Building on the same idea Adrian has also created a ring (known as RingU), which you can give to your partner, child or friend and use the internet to transmit a 'finger squeeze' in real-time to let them know you are thinking of them.
Adrian says that initially the products he is creating will be used primarily for leisure and entertainment but he believes being able to communicate sensual data will have a dramatic impact on every facet of society. "Having the capability to communicate with all our senses will inspire new businesses, children in school will be able to learn about things through smelling and tasting as well as watching videos and reading books and even healthcare could benefit."
Adrian, who was born in Adelaide, Australia, was first introduced to the limitless possibilities of technology when he was taken by his aunt to see the original Star Wars film when he was 6. "The scene that stuck with me was when R2D2 and Chewbacca were playing 3d hologram chess on the Millennium Falcon," he remembers.
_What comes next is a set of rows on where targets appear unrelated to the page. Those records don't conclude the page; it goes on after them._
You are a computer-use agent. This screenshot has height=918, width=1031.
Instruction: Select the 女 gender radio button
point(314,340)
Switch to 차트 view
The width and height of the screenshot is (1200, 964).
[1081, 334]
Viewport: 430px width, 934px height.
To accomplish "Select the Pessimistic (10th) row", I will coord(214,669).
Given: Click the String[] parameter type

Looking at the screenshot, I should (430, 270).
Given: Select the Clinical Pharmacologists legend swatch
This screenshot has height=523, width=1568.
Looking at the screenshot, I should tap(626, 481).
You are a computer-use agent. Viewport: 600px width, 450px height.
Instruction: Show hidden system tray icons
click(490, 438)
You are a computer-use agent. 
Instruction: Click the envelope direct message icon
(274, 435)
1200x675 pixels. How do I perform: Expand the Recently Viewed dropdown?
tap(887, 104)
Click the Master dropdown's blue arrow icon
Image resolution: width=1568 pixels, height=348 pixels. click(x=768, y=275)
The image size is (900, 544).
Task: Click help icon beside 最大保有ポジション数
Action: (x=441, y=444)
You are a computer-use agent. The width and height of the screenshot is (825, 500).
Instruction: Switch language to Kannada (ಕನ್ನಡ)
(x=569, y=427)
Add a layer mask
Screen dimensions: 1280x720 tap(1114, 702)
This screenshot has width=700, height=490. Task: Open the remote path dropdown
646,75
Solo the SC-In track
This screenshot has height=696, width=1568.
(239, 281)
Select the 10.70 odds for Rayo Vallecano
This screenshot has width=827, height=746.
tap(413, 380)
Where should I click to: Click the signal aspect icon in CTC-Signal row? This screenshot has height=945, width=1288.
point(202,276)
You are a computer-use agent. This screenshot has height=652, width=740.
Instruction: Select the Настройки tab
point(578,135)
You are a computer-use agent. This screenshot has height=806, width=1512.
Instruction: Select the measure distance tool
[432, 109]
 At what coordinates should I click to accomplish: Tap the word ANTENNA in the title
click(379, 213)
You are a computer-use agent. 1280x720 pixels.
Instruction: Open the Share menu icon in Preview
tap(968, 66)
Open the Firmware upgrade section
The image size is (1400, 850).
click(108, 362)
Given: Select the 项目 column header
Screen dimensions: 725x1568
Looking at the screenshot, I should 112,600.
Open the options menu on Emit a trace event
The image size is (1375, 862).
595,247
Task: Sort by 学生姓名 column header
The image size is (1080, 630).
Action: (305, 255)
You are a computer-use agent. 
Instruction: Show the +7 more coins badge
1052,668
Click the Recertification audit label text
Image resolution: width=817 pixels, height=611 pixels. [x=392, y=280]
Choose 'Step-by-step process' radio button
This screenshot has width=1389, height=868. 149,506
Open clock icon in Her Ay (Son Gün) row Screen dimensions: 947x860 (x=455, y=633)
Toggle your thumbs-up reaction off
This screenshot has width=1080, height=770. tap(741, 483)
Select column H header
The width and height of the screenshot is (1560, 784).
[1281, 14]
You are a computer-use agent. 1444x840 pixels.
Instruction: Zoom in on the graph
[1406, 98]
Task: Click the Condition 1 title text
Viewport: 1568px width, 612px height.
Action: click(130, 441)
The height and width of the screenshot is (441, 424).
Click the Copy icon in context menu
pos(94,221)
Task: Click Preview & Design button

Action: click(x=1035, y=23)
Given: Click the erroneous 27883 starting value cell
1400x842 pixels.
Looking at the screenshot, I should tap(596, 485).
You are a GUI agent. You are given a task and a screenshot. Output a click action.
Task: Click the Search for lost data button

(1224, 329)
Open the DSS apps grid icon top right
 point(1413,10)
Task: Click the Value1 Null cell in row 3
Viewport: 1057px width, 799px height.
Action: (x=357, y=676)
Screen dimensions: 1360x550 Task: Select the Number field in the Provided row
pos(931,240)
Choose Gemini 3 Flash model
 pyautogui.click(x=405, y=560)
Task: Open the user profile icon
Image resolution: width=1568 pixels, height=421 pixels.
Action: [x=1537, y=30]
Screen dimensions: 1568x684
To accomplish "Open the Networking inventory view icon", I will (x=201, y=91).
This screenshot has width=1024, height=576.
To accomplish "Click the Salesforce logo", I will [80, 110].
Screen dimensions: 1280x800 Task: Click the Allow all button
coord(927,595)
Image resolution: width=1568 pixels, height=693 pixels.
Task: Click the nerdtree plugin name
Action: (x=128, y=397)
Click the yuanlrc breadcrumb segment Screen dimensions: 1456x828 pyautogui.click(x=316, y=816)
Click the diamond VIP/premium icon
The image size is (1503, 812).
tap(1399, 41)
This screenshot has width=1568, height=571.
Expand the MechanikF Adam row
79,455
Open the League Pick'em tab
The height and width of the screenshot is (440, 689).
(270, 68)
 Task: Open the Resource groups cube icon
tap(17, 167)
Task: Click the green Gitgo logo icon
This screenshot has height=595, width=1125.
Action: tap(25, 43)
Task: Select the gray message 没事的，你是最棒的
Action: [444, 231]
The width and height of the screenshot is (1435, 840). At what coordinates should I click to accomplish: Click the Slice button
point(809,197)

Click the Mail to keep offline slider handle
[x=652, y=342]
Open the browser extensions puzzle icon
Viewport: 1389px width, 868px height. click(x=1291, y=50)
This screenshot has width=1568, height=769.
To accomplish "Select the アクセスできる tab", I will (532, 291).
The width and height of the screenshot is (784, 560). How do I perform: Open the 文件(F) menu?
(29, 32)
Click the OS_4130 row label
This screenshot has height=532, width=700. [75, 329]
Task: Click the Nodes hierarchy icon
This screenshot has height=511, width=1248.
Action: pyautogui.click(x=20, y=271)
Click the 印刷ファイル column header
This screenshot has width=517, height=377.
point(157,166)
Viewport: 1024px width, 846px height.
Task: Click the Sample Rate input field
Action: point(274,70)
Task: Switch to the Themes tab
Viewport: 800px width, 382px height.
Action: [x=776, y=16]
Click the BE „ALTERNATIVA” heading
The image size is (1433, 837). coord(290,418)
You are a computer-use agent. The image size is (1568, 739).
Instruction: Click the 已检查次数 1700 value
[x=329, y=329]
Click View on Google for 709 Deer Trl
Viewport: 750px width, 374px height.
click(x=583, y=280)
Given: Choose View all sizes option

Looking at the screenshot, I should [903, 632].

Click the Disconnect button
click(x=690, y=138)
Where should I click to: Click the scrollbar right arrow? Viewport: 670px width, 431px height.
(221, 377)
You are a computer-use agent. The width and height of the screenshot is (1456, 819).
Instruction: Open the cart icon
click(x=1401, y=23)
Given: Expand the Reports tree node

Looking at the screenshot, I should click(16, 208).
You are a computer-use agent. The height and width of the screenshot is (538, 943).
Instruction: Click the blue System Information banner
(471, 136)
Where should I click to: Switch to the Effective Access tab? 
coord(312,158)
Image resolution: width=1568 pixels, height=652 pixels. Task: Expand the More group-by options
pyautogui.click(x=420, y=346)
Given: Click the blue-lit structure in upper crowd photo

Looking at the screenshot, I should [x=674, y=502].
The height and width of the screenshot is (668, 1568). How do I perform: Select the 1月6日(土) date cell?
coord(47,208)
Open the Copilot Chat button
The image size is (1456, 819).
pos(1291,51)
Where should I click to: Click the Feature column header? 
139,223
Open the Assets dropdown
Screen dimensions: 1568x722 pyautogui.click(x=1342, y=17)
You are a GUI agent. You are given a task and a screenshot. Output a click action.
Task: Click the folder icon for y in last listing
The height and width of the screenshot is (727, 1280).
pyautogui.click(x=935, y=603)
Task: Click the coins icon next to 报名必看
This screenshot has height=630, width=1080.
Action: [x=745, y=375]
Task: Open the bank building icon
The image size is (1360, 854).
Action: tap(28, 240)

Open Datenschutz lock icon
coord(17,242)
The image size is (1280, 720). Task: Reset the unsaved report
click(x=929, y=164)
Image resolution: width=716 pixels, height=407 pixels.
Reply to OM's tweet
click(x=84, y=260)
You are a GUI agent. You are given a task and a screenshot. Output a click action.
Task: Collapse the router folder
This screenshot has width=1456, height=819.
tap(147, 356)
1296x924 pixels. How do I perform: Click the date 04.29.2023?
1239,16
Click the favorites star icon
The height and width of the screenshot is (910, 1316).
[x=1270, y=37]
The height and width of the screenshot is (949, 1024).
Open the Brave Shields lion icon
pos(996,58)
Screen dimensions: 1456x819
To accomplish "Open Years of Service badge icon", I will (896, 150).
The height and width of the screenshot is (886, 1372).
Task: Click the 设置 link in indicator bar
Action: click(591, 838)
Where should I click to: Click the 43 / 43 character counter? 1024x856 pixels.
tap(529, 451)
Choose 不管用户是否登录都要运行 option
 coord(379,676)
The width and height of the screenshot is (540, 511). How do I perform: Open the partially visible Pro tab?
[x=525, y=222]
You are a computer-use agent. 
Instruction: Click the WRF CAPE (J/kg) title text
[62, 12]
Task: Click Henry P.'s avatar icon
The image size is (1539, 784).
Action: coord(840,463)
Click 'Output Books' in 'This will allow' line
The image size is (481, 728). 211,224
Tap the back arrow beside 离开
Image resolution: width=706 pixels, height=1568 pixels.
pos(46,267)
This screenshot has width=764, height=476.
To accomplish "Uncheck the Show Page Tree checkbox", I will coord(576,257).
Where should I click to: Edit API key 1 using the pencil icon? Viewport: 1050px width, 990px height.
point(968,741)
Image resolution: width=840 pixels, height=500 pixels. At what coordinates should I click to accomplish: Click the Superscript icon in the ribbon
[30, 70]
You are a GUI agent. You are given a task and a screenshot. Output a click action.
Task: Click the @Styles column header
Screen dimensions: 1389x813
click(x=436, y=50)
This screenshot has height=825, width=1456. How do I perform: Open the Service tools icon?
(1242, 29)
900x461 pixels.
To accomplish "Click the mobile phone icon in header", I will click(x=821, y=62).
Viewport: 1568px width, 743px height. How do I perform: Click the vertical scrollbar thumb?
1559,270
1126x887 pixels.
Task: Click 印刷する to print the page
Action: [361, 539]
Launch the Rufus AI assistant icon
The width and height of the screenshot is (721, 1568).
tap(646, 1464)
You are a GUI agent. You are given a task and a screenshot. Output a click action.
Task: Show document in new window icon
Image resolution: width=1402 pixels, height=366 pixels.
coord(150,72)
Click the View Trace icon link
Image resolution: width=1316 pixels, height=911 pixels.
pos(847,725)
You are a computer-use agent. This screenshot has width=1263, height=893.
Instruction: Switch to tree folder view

Twenty years later after doing a Bachelor of Engineering at the University of Adelaide he began to work on creating a 3d hologram display when he started his academic career as a young Assistant Professor at the National University of Singapore. "It was like a dream come true for me working on something I'd been obsessed with as a kid," he says.
While he was working on this project Adrian realised that communicating a 'visual presence' was only a starting point and he started thinking about what he could do to communicate presence in a more realistic way. This drew him into his current research field which blurs the lines between the human senses and computers.
After working as a Full Professor at the Graduate School of Media Design at Keio University, and Associate Professor at the National University of Singapore Adrian came to City in 2013. He is really excited about the University's connections to Tech City and is already doing a lot of work at the Hangout (an incubation space near the Old Street Roundabout). "I've been working on some amazing research projects such as RingU and the Huggy Pyjama and I'm keen to take these inventions out of the lab and turn them into real ventures - being at City opens up a lot of doors to me and I feel very inspired being in London," he says.